Monday, June 1, 2009

China, Dollars and Oil

"An unusual bond from China National Petroleum Corp. may mark a fresh direction for corporate fund raising in China. The state-owned company, which controls PetroChina Co., this week became the first nonfinancial firm to sell a bond denonimated in US dollars in China. ... A US dollar bond offers China's cash-rich corporate and individual savers a place to invest some of their US dollar deposits, while offering local companies a new source of capital to fund acquisitions abroad, away from the scrutiny of international credit markets and the risk of abrupt changes in global currency markets. ... US dollar bonds from Chinese firms can soak up dollars that might otherwise be exchanged for yuan, a process that has sustained upward pressure on the Chinese currency", WSJ, 15 May 2009.

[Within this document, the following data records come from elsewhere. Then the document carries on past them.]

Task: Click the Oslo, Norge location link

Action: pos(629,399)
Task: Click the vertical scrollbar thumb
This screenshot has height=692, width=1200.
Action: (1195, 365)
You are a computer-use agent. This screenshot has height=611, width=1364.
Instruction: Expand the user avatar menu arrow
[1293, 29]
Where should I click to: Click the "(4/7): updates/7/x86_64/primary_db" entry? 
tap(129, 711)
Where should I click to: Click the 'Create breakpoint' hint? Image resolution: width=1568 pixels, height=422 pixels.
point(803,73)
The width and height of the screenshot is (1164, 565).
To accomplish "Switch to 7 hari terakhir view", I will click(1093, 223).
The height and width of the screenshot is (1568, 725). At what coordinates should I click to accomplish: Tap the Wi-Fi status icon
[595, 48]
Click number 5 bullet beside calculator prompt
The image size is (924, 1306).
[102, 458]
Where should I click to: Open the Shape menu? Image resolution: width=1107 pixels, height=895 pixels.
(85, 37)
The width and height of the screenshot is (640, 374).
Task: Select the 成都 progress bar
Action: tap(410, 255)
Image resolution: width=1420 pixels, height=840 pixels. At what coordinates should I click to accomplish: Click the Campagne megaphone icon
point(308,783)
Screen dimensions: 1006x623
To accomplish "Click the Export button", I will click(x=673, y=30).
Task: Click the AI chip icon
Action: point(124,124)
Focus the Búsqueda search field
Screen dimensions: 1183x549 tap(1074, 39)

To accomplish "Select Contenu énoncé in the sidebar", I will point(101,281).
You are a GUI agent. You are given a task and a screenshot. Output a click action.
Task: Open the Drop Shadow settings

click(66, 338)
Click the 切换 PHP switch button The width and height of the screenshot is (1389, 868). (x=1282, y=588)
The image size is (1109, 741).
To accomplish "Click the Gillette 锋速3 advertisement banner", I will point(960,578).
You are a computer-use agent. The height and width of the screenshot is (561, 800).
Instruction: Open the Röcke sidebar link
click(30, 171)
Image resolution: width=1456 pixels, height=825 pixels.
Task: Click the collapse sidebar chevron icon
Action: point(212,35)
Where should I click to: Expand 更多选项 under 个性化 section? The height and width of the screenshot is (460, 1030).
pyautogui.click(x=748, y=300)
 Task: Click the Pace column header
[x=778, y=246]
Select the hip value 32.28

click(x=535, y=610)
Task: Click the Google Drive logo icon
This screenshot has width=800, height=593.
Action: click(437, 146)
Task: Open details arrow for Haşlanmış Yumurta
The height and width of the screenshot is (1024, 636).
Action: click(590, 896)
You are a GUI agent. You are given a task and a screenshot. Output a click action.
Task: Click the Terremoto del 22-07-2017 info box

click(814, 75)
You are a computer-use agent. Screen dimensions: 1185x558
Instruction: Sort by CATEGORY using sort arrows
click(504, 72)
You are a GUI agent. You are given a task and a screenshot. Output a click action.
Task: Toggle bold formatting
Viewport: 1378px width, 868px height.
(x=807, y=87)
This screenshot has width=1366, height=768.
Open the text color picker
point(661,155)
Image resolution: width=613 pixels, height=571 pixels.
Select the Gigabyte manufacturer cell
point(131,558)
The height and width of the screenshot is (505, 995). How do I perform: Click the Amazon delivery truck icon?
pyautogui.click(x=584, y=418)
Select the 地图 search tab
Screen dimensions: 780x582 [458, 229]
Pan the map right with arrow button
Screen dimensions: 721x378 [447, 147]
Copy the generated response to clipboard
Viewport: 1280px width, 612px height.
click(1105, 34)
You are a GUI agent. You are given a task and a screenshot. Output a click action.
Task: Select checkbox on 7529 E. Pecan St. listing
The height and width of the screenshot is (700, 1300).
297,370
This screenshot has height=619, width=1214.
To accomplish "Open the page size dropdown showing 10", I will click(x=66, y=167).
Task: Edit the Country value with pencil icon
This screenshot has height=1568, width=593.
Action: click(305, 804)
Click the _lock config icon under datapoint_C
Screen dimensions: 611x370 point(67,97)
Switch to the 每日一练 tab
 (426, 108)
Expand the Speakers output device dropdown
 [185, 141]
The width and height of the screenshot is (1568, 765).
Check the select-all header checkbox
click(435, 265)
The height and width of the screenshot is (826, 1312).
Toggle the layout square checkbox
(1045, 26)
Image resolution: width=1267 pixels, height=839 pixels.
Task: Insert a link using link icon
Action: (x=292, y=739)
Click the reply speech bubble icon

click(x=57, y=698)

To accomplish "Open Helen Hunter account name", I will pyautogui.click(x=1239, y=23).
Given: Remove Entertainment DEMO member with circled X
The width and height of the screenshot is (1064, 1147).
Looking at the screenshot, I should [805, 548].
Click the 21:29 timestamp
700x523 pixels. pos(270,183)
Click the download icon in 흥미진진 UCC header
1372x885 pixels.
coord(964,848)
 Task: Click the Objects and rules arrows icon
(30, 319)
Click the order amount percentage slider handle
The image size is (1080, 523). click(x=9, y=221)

This makes sense to me. By selling US dollar denominated bonds, the Chinese government is in effect short-selling the dollar and not incurring Washington's wrath. For now.

2 comments:

Anonymous said...

Very good analysis...

I don't know Chinese politics but it would seem that some there would really want to develop local debt markets... partly as a conduit for monetizing all the state bank debt...

I wonder if Government Sachs still has the deep embed there after sticking it to the Chinese with the Treasury/agency play... I seem to remember Mr. Paulson traveling there all the time... pre-Treaury and post-Treasury.

Independent Accountant said...

Anonymous:
Thanks. You are correct. Henry Paulson hasw been to China about 70times.